Summary: Presented by Dr. David DeWitt & Dr. Rimma Nehme Today, many organizations have data sets in both a relational DBMS and Hadoop. While systems like Hive, Impala (Cloudera), and Stinger (Hortonworks) can be used to query Hadoop-resident data, they are not capable of answering queries that combine data from the two universes of structured (relational) and semi-structured data stored in Hadoop. In this talk we will describe Polybase, a capability that we introduced as part of the SQL Server PDW V2 release and which is available now with the CTP3 release of SQL16. With Polybase, users can create external tables for data sets stored in HDFS. Currently the software supports the Hadoop-standard text, RC, ORC, and Parquet file formats. Polybase supports both Linux and Windows Hadoop clusters and both the Hortonworks and Cloudera distributions. Once an external table has been defined, users can execute standard SQL queries over external tables stored in HDFS without any knowledge of the Hadoop ecosystem (MapReduce programming is definitely not required). Furthermore, queries can span arbitrary combinations of relational tables stored in SQL Server and external tables stored in HDFS. All of this is totally transparent, allowing existing BI tools and applications to operate on HDFS-resident data without modification.
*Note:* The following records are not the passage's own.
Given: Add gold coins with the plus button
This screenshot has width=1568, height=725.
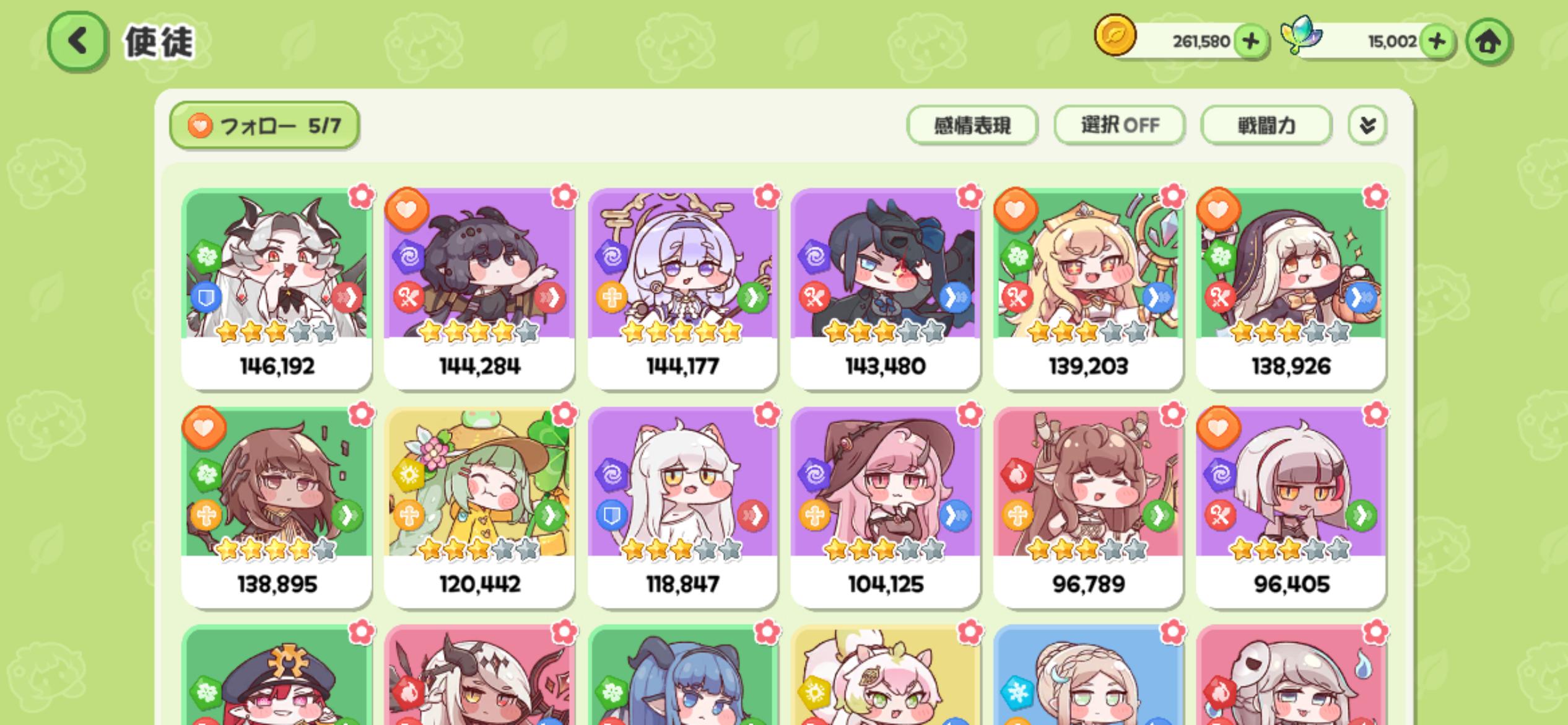Looking at the screenshot, I should coord(1251,42).
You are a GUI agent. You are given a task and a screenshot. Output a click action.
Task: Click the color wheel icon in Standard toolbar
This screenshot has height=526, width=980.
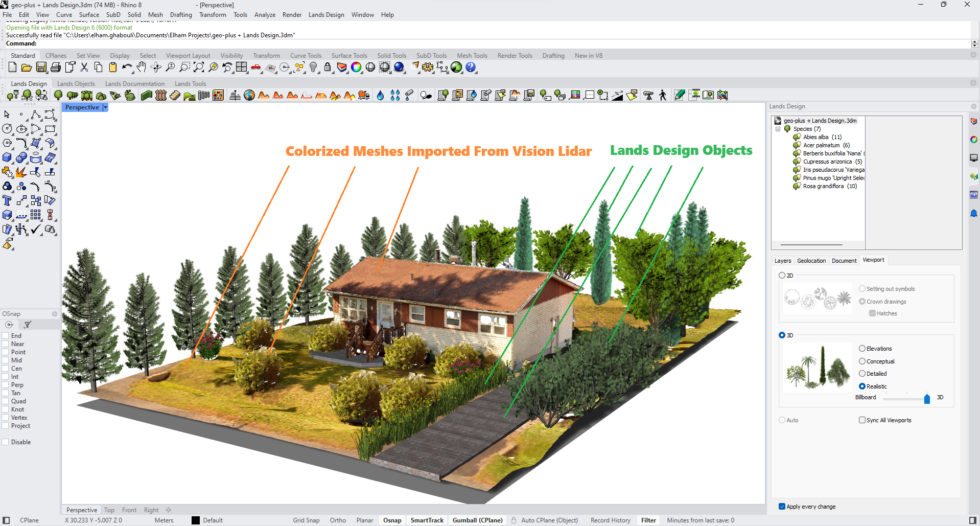tap(356, 68)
In addition to supporting a single SQL Server instance querying HDFS-resident data, with SQL16, users will be able to easily deploy clusters of SQL Server instances that will operate together as a parallel database system when executing queries over HDFS-resident data.

About David: Prior to joining Microsoft as a Technical Fellow in March 2008, David DeWitt was a professor at the University of Wisconsin-Madison. He served as chair of the Computer Sciences Department at Wisconsin from July 1999 to July 2004. Professor DeWitt is a member of the National Academy of Engineering (1998), a fellow of the American Academy of Arts and Sciences (2007), and an ACM Fellow (1995). In 2008 he received the prestigious ACM Software Systems award for his pioneering work on parallel relational database systems. Professor DeWitt has authored over 120 technical publications.